We all love the freedom and fun bikes can bring for children. It’s such a fun milestone for any kid when they move from training wheels to only using 2 wheels. Then, they can go on long family bike rides or zip over to their friend’s house. Even bike to school! As you start to hit the road, remember these bike safety tips.
Contusions and abrasions from falling off the bike, sometimes called road rash.
Concussions, especially if the rider is not wearing a helmet.
Broken or fractured bones.
Ways to protect children from bike injuries
This may sound scary, but there are ways to help protect your child when they are riding their bike.
Always wear a properly fitting helmet – every time your child rides a bike.
Teach kids how to ride a bike – starting, stopping, proper bike fit and how to stay alert when riding.
Use sidewalks or well-defined bike lanes.
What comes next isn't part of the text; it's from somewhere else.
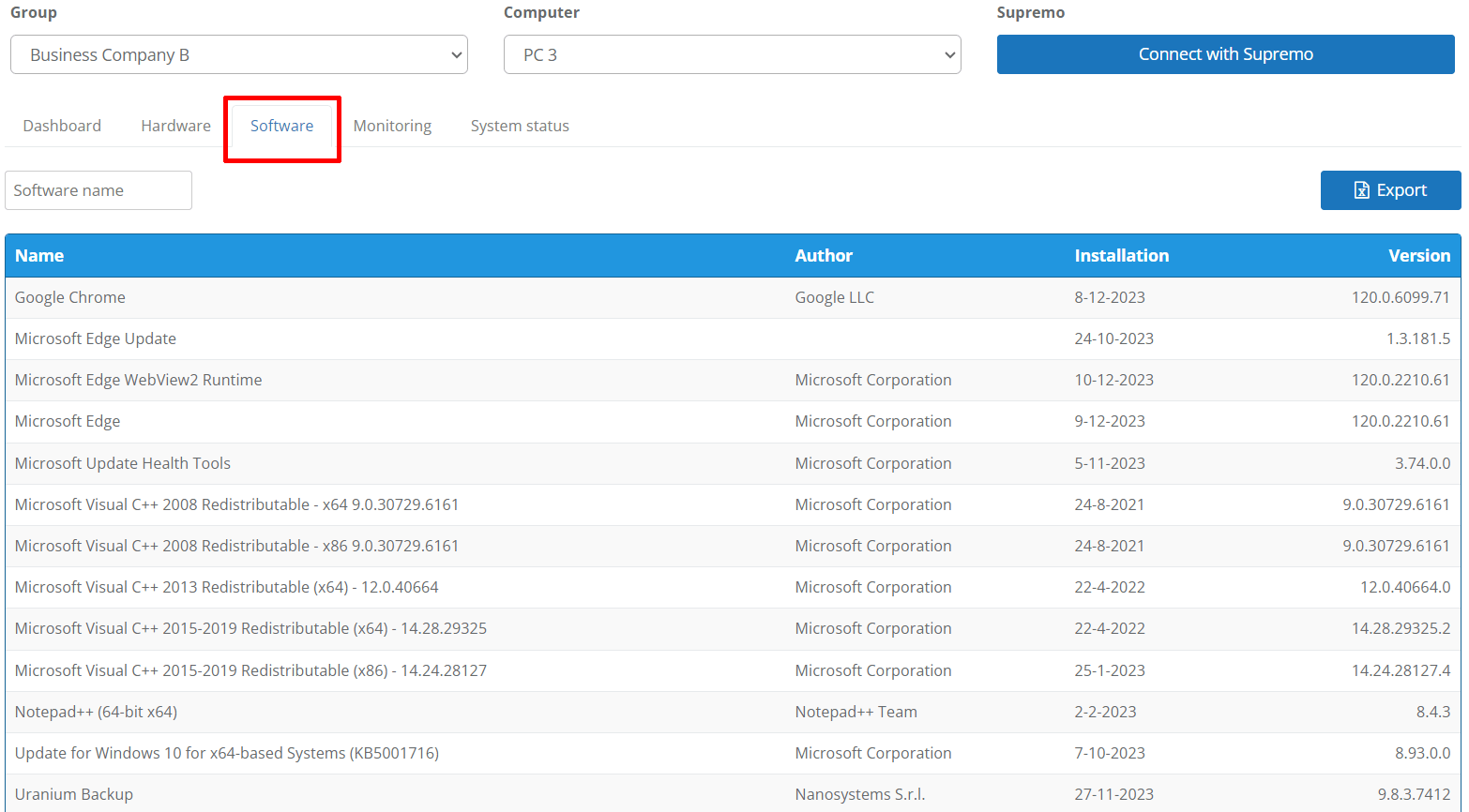Select the Software tab
Screen dimensions: 1469x812
coord(281,126)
If it is not available, ride with the flow of traffic, sticking to the right side of the lane.
Teach kids the rules of the road including street sign meetings and how to use hand signals to communicate.
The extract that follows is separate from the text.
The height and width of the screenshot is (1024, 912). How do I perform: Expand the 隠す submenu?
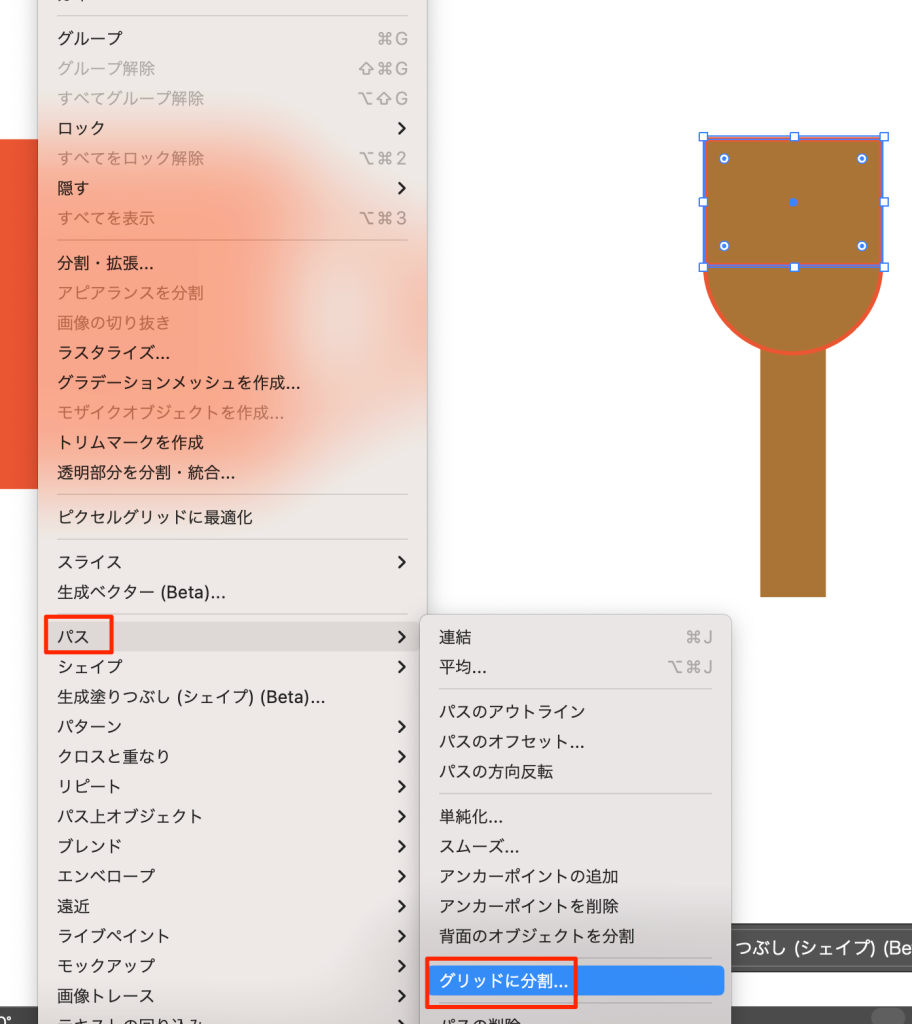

Show kids how to look left, right, and left a second time before crossing a street or intersection.
Have your child wear brightly colored clothing and reflective clothing or blinking lights to help them be more visible to others. Try to avoid loose or long clothing.
Ride with your child until you feel comfortable for them to ride by themselves. Children often struggle with understanding distance and speed of cars until they are around the pre-teen age.
How to check bike fit for children
It’s important to make sure the bike your child is riding fits properly and is working correctly.
A child’s feet should be able to touch the ground when sitting on the bike seat.
A child should be able to reach the handlebars and the brake levers.
How to check the fit of a helmet
Children and adults of all ages should be wearing a helmet every time, for every ride. Look for a bike helmet certified by the U.S. Consumer Product Safety Commission to ensure it’s been tested for safety and meets the federal safety standards.
There are 4 things to check to make sure your helmet fits correctly. If it’s not the correct fit, the helmet can’t do its job of protecting the head from injury.
EYES: When the helmet is on the head, your child should be able to see the rim of the helmet when they look up. The rim should be 1-2 finger-widths above the eyebrows, no more and no less.
EARS: Make sure the helmet straps form a “V” under the ears when they’re buckled.
MOUTH: When your child opens their mouth, does the helmet feel snug on their head? Tighten straps if they’re loose and make sure they lay flat against their skin. The helmet should feel snug around the head, so it can help always protect your child.
The last rule is to make sure your child likes their helmet. The more they like it, the more likely they’ll wear it. So, offer to let your child pick out the color, design, or style. As long as it fits properly, 2 thumbs up!
After any crash, major fall or impact it’s time to replace the helmet. Sometimes the damage to the protective foam and padding isn’t easily seen. Any helmet with cracked, broken, or missing pieces should also be replaced.